I asked this earlier, but I don't think I'm going to get any more answers because this forum moves so quickly. Anyway, what I'm having trouble with, is how to simplify this:
(x-1)[x^2(x-4)-4(x-4)]=0
into this:
(x-1)(x-4)(x^2-4)=0
?
I keep thinking there should be an extra (x-4) in there, it seems like it just disappears.

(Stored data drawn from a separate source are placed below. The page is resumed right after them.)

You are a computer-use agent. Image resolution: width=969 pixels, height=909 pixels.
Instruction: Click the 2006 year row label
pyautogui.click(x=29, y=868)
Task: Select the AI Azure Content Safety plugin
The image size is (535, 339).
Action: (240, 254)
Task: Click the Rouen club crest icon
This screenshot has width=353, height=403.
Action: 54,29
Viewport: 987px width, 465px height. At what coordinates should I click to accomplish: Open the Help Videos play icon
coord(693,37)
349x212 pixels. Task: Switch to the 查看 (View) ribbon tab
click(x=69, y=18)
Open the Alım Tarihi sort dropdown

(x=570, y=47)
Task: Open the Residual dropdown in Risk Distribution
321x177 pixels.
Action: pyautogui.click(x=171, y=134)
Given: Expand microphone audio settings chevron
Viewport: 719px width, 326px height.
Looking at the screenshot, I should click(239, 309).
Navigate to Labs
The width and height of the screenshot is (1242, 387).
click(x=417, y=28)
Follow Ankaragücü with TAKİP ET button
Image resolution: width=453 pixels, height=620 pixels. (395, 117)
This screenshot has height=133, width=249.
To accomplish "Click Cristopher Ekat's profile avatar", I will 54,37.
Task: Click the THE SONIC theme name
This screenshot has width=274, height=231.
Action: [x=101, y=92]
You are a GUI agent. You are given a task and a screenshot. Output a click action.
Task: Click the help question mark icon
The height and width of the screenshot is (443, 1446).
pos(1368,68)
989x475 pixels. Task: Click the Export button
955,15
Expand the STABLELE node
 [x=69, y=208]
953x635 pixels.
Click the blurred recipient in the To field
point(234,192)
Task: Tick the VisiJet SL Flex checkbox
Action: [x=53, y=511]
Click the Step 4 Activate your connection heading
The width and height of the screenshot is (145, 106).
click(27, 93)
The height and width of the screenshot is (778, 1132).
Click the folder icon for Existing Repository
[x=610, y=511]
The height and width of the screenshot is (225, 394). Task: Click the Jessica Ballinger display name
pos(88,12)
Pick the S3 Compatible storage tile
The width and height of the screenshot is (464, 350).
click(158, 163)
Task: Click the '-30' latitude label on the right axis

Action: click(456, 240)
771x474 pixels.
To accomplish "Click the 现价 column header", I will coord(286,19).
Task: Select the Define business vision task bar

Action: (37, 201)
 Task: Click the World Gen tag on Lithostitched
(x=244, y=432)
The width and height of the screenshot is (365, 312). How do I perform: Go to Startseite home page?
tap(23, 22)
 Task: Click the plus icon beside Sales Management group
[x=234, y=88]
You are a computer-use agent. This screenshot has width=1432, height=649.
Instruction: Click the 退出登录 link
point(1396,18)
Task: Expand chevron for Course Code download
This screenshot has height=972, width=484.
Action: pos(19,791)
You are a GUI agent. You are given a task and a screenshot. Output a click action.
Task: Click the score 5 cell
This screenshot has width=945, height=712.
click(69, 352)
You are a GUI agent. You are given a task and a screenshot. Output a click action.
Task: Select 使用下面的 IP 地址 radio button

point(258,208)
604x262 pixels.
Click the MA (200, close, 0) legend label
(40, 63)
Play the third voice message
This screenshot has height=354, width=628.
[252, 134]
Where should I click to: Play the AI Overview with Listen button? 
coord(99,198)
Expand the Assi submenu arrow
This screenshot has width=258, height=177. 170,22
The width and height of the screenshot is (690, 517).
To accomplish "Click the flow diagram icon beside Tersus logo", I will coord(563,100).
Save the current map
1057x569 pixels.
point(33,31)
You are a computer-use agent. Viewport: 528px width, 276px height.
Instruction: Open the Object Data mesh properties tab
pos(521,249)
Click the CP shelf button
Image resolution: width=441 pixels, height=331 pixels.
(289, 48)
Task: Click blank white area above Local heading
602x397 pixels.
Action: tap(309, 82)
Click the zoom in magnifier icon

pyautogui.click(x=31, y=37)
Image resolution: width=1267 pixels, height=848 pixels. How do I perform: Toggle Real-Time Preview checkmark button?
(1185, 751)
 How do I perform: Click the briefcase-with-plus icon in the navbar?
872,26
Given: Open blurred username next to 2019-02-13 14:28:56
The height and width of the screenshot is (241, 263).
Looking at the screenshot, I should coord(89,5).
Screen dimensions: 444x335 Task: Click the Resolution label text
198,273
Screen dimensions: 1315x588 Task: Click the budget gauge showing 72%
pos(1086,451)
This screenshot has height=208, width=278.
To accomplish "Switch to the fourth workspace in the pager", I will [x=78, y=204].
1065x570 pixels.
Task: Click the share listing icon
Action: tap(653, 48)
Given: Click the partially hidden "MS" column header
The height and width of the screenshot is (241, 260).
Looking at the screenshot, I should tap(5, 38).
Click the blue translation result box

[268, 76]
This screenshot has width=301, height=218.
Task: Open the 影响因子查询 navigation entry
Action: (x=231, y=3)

I have a feeling this is something easy that I'm missing, but I really need help.
2 Answers
- ?Lv 49 years agoFavorite Answer
(x-1) [x^2(x-4) - 4(x-4)] = 0
x^2(x-4) - 4(x-4) <--- here, each term, x^2(x-4) and - 4(x-4), have (x-4) as their factor.
We factor (x-4) out.
x^2(x-4) divided by (x-4) is x^2.
-4(x-4) divided by (x-4) is -4.
After factoring out (x-4), terms left are: x^2 and -4. As 1 expression, what's left is (x^2 - 4).
so
x^2(x-4) - 4(x-4) = (x-4)(x^2-4)
Attach (x-1) and you get (x-1)(x-4)(x^2-4).
hope I helped :D
- 9 years ago
Think like this: let M = (x - 4)
so you have (x-1) (x^2 * M - 4 * M) = (x - 1)[(x^2 - 4) * M]
So the answer should be (x-1)(x-2)(x+2)(x-4)
where for any a, b: a^2 - b^2 = (a-b)(a+b) .